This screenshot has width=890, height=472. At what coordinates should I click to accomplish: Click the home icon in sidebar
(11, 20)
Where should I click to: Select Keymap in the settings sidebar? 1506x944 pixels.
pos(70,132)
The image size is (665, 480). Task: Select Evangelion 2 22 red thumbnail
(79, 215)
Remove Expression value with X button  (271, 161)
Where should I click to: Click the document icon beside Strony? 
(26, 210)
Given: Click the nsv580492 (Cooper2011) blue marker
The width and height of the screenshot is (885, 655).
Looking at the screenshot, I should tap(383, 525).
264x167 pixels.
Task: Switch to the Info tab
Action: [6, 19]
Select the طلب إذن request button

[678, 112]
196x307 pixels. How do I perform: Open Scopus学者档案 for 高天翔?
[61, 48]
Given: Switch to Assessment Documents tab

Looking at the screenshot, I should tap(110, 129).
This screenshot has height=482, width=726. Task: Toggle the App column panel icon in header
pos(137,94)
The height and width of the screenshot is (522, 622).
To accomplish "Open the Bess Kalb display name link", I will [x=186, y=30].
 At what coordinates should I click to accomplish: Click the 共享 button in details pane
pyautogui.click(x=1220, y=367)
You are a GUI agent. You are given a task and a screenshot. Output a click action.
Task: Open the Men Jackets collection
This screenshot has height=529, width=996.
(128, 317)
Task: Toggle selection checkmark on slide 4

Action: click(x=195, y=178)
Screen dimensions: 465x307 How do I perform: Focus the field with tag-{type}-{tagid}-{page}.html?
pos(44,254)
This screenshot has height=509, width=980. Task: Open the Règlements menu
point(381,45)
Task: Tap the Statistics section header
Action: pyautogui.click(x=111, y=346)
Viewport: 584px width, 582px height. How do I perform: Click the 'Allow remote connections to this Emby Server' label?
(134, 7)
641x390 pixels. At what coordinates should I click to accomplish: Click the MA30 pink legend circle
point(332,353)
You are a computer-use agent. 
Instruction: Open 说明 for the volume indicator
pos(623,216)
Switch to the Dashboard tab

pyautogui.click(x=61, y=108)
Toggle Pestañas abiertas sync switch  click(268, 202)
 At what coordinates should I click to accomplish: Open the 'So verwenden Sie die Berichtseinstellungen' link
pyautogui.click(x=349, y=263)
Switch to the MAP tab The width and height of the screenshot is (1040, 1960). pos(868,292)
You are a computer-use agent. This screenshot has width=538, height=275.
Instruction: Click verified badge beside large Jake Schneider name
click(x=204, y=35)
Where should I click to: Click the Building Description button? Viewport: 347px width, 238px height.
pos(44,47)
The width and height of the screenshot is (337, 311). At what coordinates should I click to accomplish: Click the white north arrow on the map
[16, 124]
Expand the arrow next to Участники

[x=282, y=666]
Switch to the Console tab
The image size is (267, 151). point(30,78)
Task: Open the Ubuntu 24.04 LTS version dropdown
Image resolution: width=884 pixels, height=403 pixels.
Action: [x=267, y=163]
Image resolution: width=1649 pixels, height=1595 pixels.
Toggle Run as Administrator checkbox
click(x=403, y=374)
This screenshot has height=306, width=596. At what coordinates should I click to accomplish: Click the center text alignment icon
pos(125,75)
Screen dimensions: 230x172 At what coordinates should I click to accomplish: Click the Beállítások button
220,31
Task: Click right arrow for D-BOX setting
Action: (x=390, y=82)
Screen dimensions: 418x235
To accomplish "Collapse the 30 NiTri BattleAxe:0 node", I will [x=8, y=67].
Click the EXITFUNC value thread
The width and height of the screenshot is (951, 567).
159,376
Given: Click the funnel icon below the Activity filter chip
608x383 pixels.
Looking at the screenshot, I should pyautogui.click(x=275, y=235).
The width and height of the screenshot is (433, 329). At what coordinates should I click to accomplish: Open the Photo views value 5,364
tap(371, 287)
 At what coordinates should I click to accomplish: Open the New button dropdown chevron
----
Do this
Format as a JSON list of strings the rows starting at the line containing "Toggle Pestañas abiertas" and ending at the line containing "pyautogui.click(x=349, y=263)", one string per line, with blank lines omitted.

Answer
[
  "Toggle Pestañas abiertas sync switch  click(268, 202)",
  " At what coordinates should I click to accomplish: Open the 'So verwenden Sie die Berichtseinstellungen' link",
  "pyautogui.click(x=349, y=263)"
]